The Singer’s Showcase was on schedule, going from 7 to 9 pm on January 15.  The show ran almost seamlessly, with a few “oh no where’s my music” moments which were turned into funny and smart conversations between conductor, South band and jazz band teacher, Eric Sayer, and the performer to keeps the audience amused.

Overall, the show was so well done, with such enthusiasm from the musicians, that if mistakes happened, they were smoothed over so quickly, no one took notice.

Ms. Laurie Meyers spoke with me about the preparation for the show.  “A few months before the performance, the students in Pop Singers and Jazz Ensemble I receive a list of potential songs and lead sheets, all jazz standards and mostly from the 1930’s and 1940’s,” Meyers explained.  “Preparation includes listening to recordings from artists such as Frank Sinatra and Ella Fitzgerald, working one-on-one with our guest artist, and practicing with an instrumental practice track recorded by our Jazz Ensemble I.”

Meyers went on to explain that each student who wishes to audition for Mr. Sayer and herself at which point, they select twelve.  “It is a process that many singers do not experience until college or even beyond, in the professional world.  This process takes extraordinary courage, independence, initiation, and a very high level of musicianship,”

On the competitive side of things, Meyers explained that the Singer’s Showcase is very competitive. “To be selected, a singer must be able to learn a song independently, hold their own with a big band playing in the background, command the stage, use appropriate microphone technique, and above all, be expressive with their singing,” Meyers said.

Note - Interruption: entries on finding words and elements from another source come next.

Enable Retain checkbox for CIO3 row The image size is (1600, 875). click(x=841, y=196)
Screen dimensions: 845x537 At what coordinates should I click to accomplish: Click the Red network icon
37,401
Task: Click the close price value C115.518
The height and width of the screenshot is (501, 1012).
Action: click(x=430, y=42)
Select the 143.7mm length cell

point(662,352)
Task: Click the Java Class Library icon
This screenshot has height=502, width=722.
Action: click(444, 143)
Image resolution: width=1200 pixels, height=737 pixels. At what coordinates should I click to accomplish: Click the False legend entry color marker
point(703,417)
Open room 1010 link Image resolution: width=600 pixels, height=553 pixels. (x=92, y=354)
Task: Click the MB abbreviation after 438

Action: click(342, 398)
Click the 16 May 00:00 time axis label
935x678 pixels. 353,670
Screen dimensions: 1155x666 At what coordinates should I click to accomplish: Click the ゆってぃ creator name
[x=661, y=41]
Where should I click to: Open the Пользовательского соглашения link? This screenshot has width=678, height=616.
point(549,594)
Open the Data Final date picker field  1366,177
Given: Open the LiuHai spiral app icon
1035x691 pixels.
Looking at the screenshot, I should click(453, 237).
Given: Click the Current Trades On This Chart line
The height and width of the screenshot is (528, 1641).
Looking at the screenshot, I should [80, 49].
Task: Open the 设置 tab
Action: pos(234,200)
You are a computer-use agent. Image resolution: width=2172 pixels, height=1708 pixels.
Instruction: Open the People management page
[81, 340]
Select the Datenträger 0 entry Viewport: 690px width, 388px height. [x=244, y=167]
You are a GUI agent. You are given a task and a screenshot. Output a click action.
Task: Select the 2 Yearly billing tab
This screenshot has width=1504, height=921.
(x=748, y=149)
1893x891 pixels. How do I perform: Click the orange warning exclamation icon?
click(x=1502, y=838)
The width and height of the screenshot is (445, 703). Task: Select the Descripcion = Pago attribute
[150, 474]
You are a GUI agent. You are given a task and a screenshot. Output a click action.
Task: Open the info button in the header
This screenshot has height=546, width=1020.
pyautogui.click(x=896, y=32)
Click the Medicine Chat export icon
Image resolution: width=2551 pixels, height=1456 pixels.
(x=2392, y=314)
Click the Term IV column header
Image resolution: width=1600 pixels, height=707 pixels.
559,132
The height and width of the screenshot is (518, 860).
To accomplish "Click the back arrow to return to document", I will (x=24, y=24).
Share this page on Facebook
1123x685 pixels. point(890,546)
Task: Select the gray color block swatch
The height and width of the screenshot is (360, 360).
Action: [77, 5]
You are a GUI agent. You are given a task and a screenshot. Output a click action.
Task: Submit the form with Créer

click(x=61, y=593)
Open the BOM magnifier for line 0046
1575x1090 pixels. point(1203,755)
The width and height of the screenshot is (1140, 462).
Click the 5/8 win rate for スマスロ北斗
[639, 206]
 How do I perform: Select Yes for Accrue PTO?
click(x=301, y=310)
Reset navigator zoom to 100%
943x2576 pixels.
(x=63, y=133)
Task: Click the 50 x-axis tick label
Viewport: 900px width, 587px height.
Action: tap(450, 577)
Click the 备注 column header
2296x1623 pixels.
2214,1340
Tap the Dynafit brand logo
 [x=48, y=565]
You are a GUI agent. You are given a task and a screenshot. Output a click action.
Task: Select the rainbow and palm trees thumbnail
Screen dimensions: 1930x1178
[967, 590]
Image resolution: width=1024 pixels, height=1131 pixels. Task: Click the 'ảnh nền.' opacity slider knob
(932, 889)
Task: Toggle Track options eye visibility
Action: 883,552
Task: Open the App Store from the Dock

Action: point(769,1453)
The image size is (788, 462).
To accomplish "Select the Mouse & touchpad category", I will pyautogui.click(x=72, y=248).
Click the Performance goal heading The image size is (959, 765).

“Our hope is that each student who takes part in the preparation and audition process learns about themselves, learns some new tunes, learns about the jazz genre, and is eager for their next audition opportunity, no matter the outcome of this particular audition,” Meyers said while concluding our interview.

There are only so many ways in which you can write “this show was great.” This show was five stars, very professional, classic, modest, and so much fun to watch.